TASK A ▸ Repeat word for word the part of the article on limbic capitalism starting at "David Courtwright's The" and ending at "and other drugs.".
TASK B ▸ According to the article on limbic capitalism, what kind of historian is David Courtwright?
======== GIVEN PASSAGE
By John Wayne on Wednesday, 10 June 2026
Category: Race, Culture, Nation

The Age of Addiction: How “Limbic Capitalism” Explains Australia’s Deepening Drug Crisis

 David Courtwright's The Age of Addiction: How Bad Habits Became Big Business offers a compelling historical lens through which to understand the relentless rise of addictive behaviours in modern societies. Courtwright, a historian of medicine and addiction, traces how industries have systematically exploited the brain's limbic system, the ancient circuitry governing pleasure, motivation, and memory, to turn natural human desires for reward into highly profitable, mass-scale dependencies. He coins the term "limbic capitalism" to describe this sophisticated economic engine that refines, cheapens, and hyper-stimulates substances and experiences, from sugar and tobacco to digital gambling and beyond. The book is essential reading for anyone grappling with Australia's contemporary struggles with alcohol, methamphetamine, cannabis, and other drugs.

Courtwright demonstrates that addiction is not a recent aberration but the logical outcome of centuries of commercial innovation. The agricultural revolution made calorie-dense foods abundant. Industrial processes concentrated alcohol and refined opioids. Modern marketing and technology accelerated the cycle by making products more potent, accessible, and engineered for repeated use. In the chapter on digital addictions, Courtwright shows how the same principles that transformed gambling machines into "electronic morphine" have migrated to smartphones and online platforms, creating variable reward schedules that keep users hooked. What began with slot machines in Las Vegas has parallels in the algorithmic feeds and instant gratification loops that dominate daily life.

This framework resonates powerfully with Australia's current situation. The nation has long maintained one of the world's highest rates of gambling participation, with "pokies" embedded in clubs, pubs, and communities to an extraordinary degree. Courtwright specifically highlights Australia as a cautionary tale where machine gambling became a national obsession, with a small percentage of heavily addicted users generating the vast majority of revenue. The same limbic logic now permeates broader substance use. Alcohol remains deeply woven into Australian social culture, from backyard barbecues to sporting events, yet risky drinking contributes to a significant burden of disease, violence, and family breakdown. Recent data show that while overall illicit drug use has fluctuated, methamphetamine (ice) continues to drive high treatment demand, alongside persistent cannabis use and emerging concerns with opioids and novel synthetics.

What makes Courtwright's analysis particularly relevant is its emphasis on commercial design over individual moral failing. Australian drug problems are not merely failures of personal willpower or inadequate policing. They reflect an environment saturated with limbic triggers. Liquor outlets proliferate, gambling advertising saturates sports broadcasting, and cannabis has moved toward greater normalisation and commercialisation in several states. Meanwhile, methamphetamine has become cheaper and more potent, mirroring the historical pattern Courtwright describes of industries refining products to maximise consumption. Disadvantaged communities, regional areas, and younger demographics bear a disproportionate burden, much as earlier waves of addiction targeted vulnerable populations.
================
======== RECORDS SUPPLIED
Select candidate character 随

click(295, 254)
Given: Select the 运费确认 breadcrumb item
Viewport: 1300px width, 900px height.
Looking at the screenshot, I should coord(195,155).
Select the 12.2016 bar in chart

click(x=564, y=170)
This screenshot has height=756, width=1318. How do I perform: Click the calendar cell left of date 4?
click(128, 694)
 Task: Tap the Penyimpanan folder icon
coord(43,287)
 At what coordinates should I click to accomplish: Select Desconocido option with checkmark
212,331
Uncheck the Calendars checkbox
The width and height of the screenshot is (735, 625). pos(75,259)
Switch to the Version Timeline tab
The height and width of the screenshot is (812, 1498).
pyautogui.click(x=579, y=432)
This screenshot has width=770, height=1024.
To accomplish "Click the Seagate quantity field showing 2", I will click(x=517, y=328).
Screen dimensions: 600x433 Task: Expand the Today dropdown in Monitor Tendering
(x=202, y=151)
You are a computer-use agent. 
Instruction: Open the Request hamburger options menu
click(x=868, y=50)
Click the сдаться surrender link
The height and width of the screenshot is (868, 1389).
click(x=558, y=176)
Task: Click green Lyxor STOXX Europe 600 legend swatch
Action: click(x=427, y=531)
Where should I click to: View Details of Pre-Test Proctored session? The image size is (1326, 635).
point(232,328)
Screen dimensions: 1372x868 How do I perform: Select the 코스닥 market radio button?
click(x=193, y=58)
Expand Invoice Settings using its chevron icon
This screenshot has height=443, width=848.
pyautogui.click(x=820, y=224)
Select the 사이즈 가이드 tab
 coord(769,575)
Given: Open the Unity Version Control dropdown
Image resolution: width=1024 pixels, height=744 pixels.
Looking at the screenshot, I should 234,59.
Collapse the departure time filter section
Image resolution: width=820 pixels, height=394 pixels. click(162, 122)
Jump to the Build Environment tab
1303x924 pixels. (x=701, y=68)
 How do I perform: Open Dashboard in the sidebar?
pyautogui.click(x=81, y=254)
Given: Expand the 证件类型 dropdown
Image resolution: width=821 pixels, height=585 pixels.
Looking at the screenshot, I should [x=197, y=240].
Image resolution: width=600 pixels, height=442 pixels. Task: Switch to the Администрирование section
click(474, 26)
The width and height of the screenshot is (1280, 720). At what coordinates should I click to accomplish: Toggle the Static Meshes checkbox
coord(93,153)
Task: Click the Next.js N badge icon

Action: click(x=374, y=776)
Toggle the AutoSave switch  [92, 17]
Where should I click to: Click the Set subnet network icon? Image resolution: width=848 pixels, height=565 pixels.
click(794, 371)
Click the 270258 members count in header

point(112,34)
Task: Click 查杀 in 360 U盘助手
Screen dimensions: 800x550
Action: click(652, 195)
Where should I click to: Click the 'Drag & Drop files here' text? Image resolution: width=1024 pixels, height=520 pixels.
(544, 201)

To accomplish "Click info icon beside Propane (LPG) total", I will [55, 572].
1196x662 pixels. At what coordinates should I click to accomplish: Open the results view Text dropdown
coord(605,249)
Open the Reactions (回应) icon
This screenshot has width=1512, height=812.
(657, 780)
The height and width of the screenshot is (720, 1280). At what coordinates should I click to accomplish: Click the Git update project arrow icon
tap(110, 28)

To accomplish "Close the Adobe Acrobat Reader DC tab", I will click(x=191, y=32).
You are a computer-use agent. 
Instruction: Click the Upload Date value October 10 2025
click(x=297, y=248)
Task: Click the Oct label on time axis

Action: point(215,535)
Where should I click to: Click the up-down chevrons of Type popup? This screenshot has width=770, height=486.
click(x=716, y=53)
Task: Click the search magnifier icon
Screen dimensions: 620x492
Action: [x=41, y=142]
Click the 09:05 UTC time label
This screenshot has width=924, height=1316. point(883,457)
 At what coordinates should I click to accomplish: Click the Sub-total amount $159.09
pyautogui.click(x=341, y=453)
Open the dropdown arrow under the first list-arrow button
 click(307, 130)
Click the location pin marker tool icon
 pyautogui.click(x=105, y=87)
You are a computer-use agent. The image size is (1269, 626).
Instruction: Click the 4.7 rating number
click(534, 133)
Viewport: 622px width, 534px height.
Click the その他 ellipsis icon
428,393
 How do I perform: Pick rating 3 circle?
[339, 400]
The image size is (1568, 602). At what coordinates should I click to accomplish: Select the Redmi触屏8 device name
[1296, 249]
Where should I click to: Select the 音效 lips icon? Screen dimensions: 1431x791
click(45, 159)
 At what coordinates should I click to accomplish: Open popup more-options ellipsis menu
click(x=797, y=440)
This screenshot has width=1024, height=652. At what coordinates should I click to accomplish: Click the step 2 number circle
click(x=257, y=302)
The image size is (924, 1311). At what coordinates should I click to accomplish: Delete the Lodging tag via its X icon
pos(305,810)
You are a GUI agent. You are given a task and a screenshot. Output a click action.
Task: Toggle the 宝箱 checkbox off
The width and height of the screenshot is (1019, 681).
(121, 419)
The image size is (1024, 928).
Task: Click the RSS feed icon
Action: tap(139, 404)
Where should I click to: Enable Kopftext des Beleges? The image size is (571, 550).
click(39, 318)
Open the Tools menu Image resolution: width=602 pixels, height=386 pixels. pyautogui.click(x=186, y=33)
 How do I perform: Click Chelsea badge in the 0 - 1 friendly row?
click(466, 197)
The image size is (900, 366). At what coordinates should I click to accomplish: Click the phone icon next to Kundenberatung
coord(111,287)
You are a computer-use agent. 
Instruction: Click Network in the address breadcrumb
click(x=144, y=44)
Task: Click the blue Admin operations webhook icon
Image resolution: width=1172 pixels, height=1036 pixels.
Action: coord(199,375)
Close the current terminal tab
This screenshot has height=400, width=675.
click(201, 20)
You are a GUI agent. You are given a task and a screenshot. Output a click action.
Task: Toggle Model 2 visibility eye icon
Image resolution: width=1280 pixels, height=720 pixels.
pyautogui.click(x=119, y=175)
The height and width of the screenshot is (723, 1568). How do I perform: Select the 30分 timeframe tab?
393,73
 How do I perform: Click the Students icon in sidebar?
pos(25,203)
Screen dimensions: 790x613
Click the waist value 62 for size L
================
TASK RESPONSE A ▸
David Courtwright's The Age of Addiction: How Bad Habits Became Big Business offers a compelling historical lens through which to understand the relentless rise of addictive behaviours in modern societies. Courtwright, a historian of medicine and addiction, traces how industries have systematically exploited the brain's limbic system, the ancient circuitry governing pleasure, motivation, and memory, to turn natural human desires for reward into highly profitable, mass-scale dependencies. He coins the term "limbic capitalism" to describe this sophisticated economic engine that refines, cheapens, and hyper-stimulates substances and experiences, from sugar and tobacco to digital gambling and beyond. The book is essential reading for anyone grappling with Australia's contemporary struggles with alcohol, methamphetamine, cannabis, and other drugs.

TASK RESPONSE B ▸ He is a historian of medicine and addiction.